At this downstream end the tube plunges and is constricted to a fraction of its upstream size. A smaller opening once drained lava from the entrance level to an underlying tube. Nevertheless, during each episode of maximum volcanic activity the tube would fill completely with lava, and as the eruption waned, the molten interior drained slowly through the opening and left a layer of lava plaster behind. Successive layers thus accreted until, as seen today, the opening is too small to crawl into. Since cessation of volcanism many of the accreted layers have loosened and partially peeled away from the roof and walls. Peeling layers are also well exposed at the upstream end of this level where the wall of the collapse trench slices across the lava tube to reveal telescoped shells of dripstone and lavacicles.

===Lower level===
The ice level of Merrill Cave is a 360 foot long remnant of a medium-sized lava tube that is 15-20 ft wide and originally was 12 ft high. It is closed by roof collapse at both ends and its floor is completely obscured by collapse rubble and ice ponds. The roof and walls have been so greatly enlarged by slow unraveling of collapse blocks that few original features remain. Low benches are partially visible from beneath the collapse debris in the downstream part.

The most striking geologic feature in this level is a steep-walled depression in the floor 40 ft upstream from the foot of the ladder.

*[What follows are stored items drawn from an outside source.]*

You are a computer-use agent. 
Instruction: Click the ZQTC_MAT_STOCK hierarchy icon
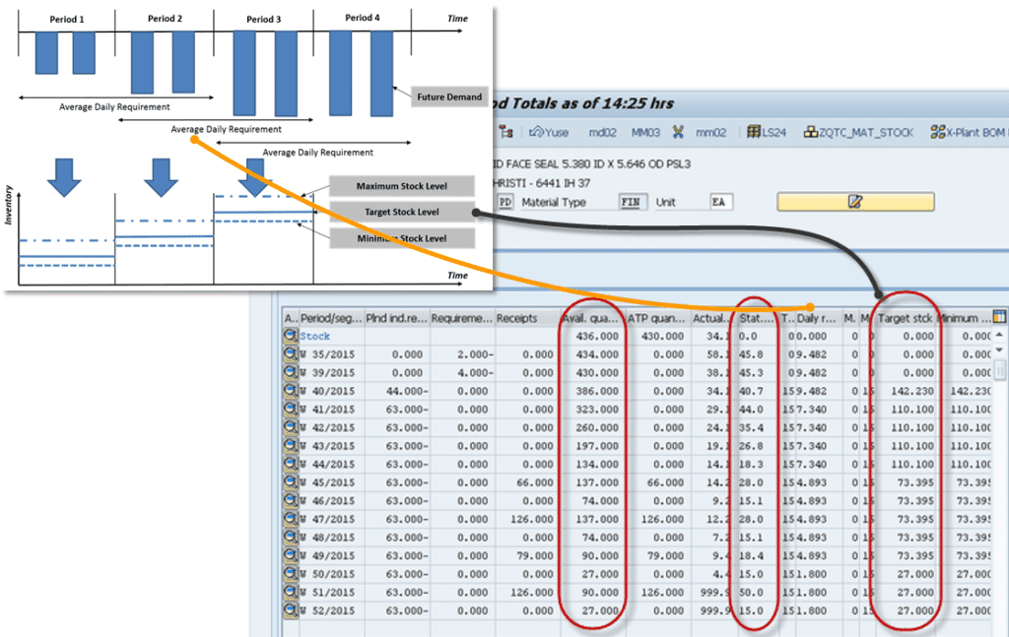(x=813, y=131)
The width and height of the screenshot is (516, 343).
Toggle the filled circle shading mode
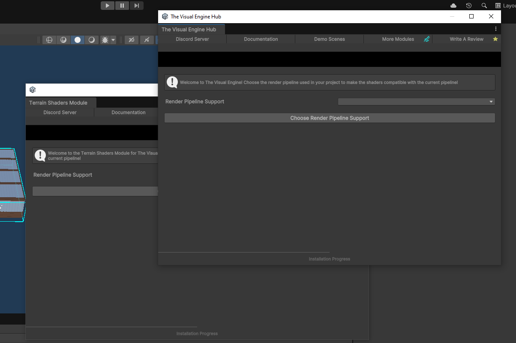[78, 39]
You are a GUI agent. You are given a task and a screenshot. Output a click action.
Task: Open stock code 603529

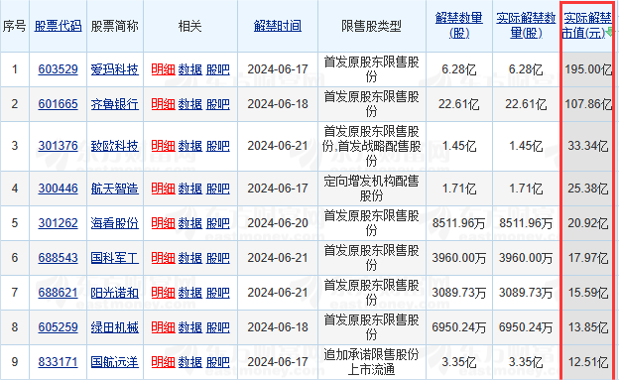(x=58, y=69)
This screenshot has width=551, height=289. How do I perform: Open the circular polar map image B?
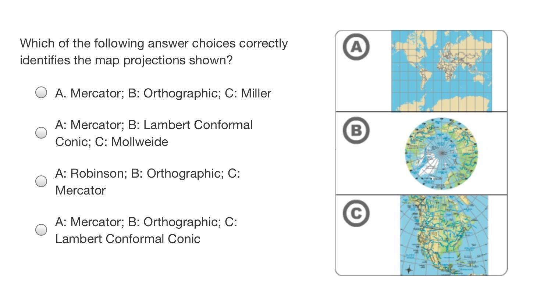(441, 153)
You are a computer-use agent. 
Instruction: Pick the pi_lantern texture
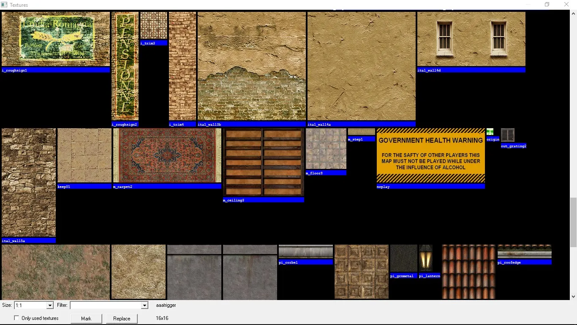(425, 258)

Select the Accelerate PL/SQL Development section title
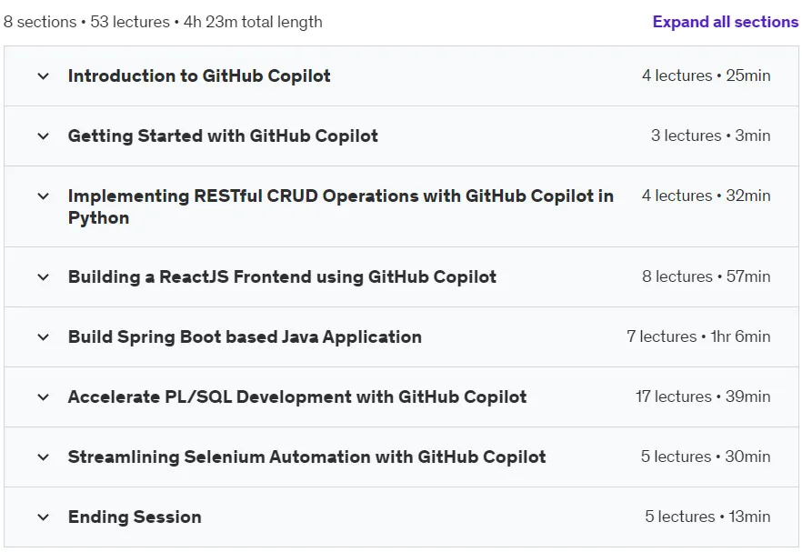tap(297, 397)
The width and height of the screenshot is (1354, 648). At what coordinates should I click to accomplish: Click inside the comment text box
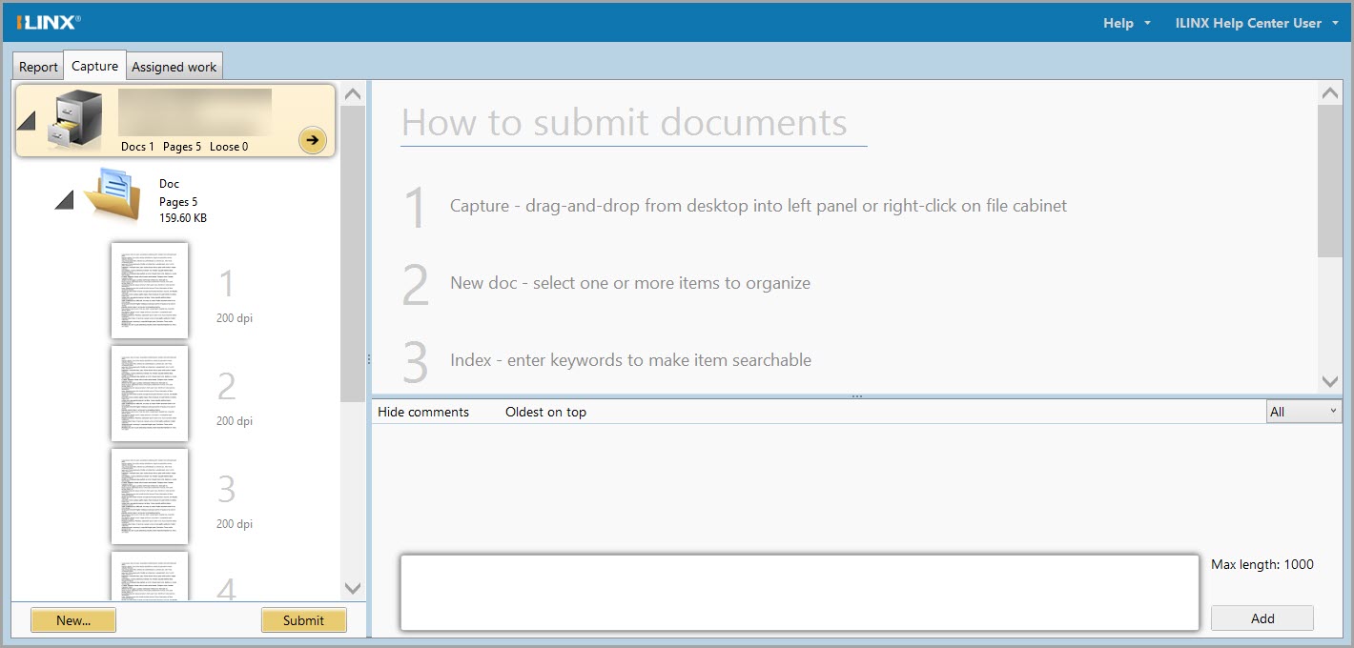pos(798,592)
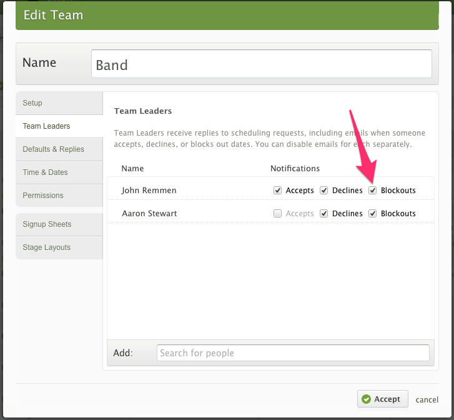Select the Stage Layouts tab
The width and height of the screenshot is (454, 420).
[x=59, y=248]
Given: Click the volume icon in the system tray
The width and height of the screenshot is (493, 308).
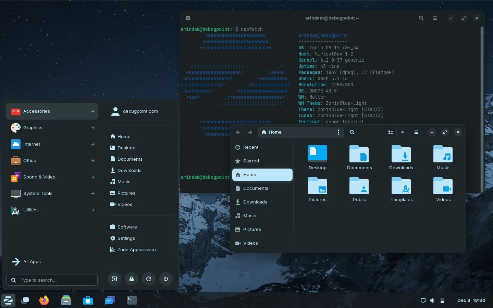Looking at the screenshot, I should pyautogui.click(x=432, y=300).
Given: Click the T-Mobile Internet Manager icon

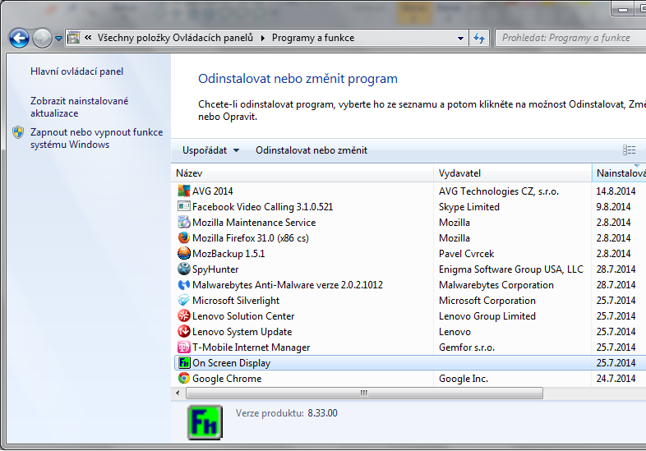Looking at the screenshot, I should pyautogui.click(x=184, y=347).
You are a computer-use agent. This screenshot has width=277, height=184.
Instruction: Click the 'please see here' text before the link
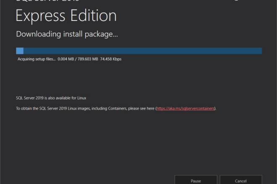(139, 108)
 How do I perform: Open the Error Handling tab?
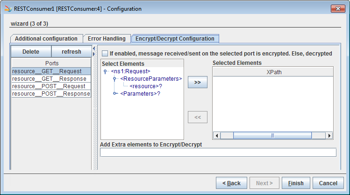tap(107, 39)
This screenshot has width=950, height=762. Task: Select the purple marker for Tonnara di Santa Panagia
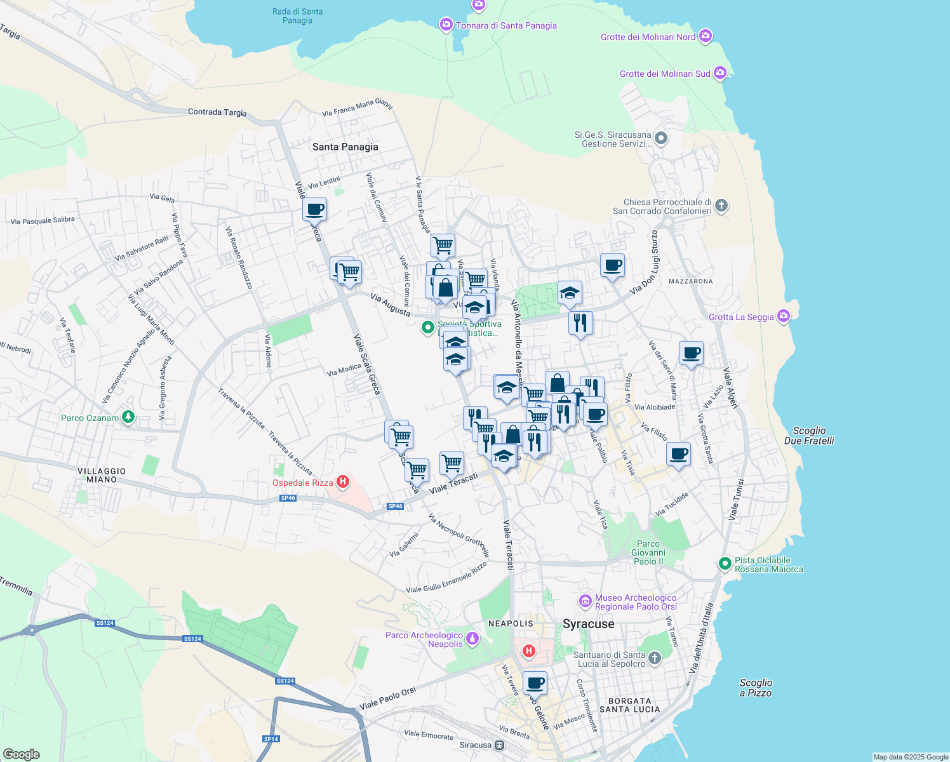446,25
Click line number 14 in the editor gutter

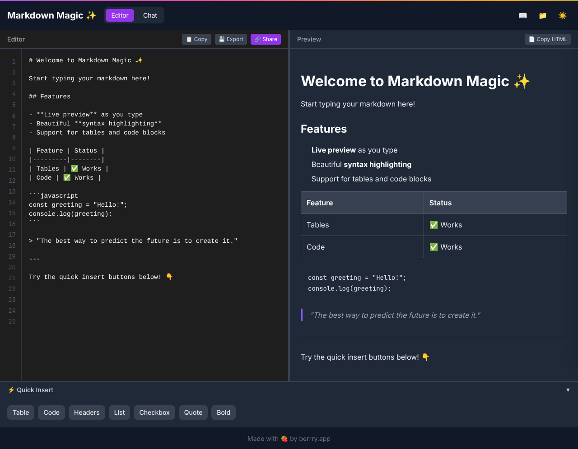[12, 202]
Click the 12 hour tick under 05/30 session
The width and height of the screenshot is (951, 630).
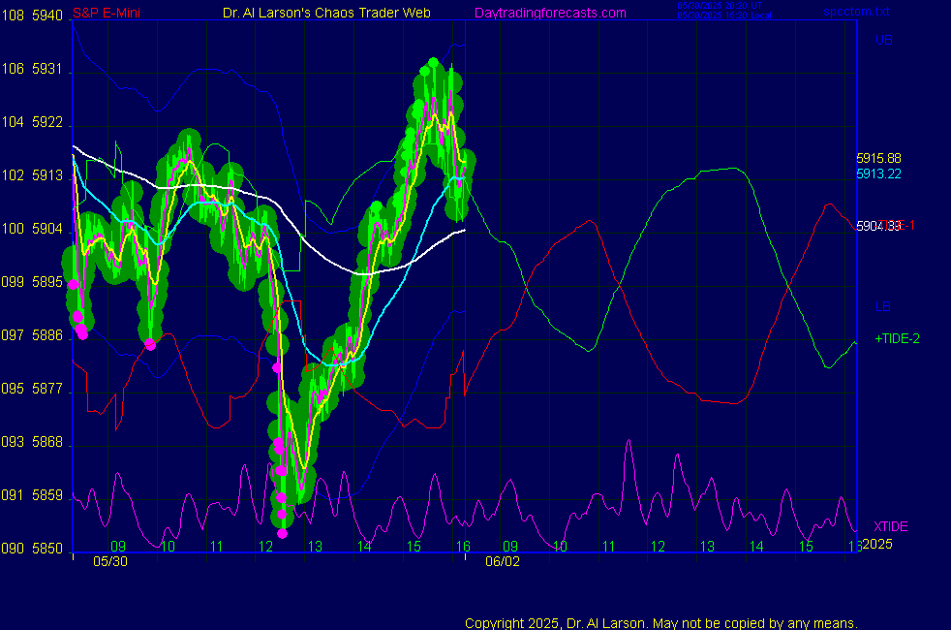(265, 547)
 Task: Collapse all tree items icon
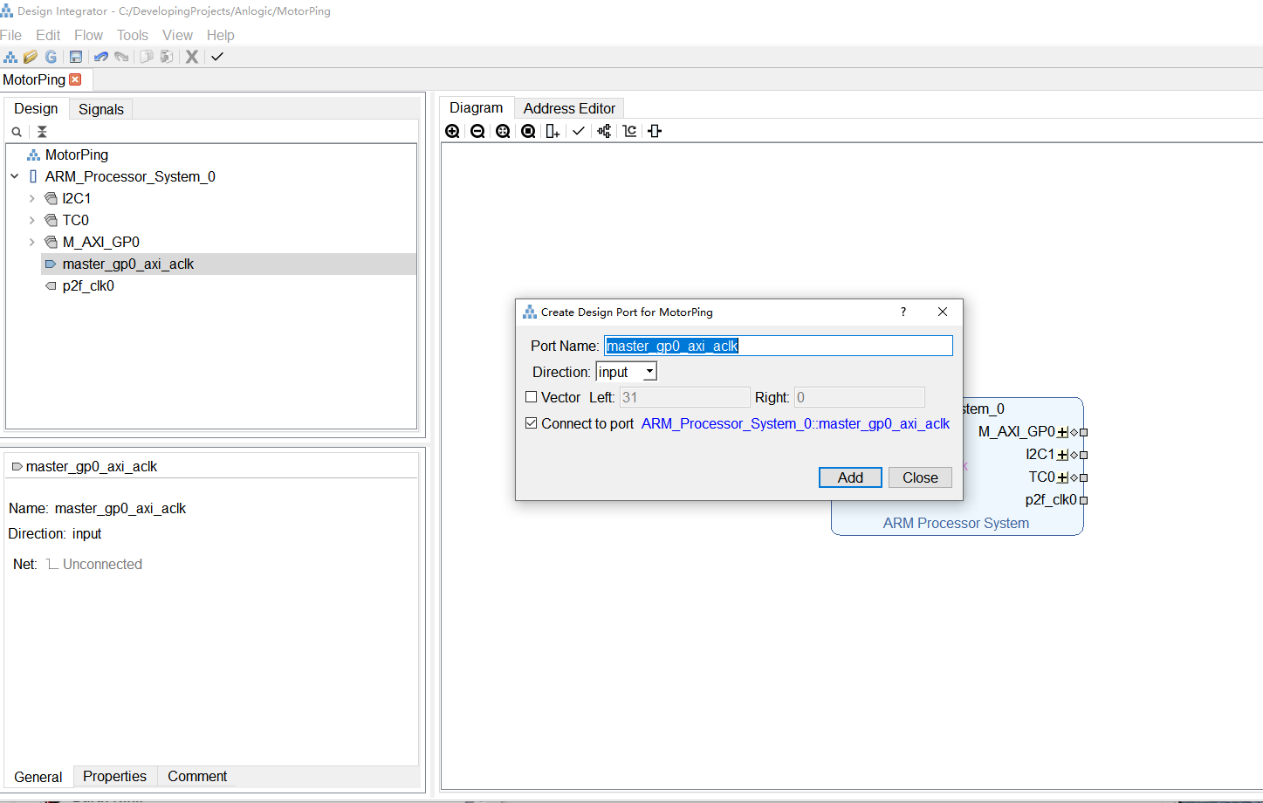tap(42, 132)
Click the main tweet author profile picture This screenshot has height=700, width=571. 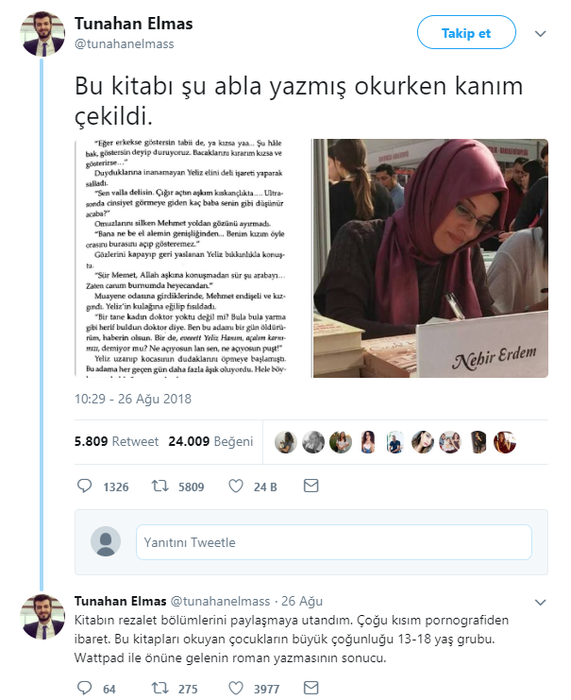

An ice pond 25 ft in diameter once occupied the central part of this depression. Steep slopes of ice-encased collapse rubble rise on both ends of the former ice pond, and the upstream slope formed a frozen cascade. It seems that the pond marks the site where the floor of the ice level collapsed into a third, and probably larger, lava tube below. Moreover, it seems probable that this lower tube was filled with ice.

Three former ice pools occupy one-fourth of the floor space. One at the foot of the ladder and another near the upstream end of the ice level tube that extends 70 ft and includes many "islands" are situated in low spots on the floor of the lava tube. The third pool is at a lower elevation and, as mentioned, filled a round hole that apparently connects the ice level with a lower ice-filled tube.

The ice in the shallow upstream pool was fairly transparent, and shadowy outlines of the blocks that project above the pool's surface could be traced to depths of a few feet below the surface. Much of the cave's ice, however, was murky with dust, small bubbles, cracks, and organic growth.

Thin rimes of hoarfrost form in parts of Merrill Cave during the winter months, and short, thin icicles develop for a brief period during the spring thaw; but these features come and go with the changing seasons. The formation of a water puddle in the late summer and autumn over the top of all three ice ponds was evidence of a greater seasonal exchange of warm air for cold air in the two levels of the cave.

==Recreation==
Considered one of the "least challenging caves" to access in the park, visitors once ice skated by lantern light on an enormous ice floor at the bottom of this cave. The cave entrance is accessible by staircase.

The cave was closed to visitors between 1998 and 2003 for safety concerns. A catwalk was constructed over the ice in the 1930s by the Civilian Conservation Corps, but was removed in 2003 due to the receding ice. Walkways and a viewing platform remain accessible.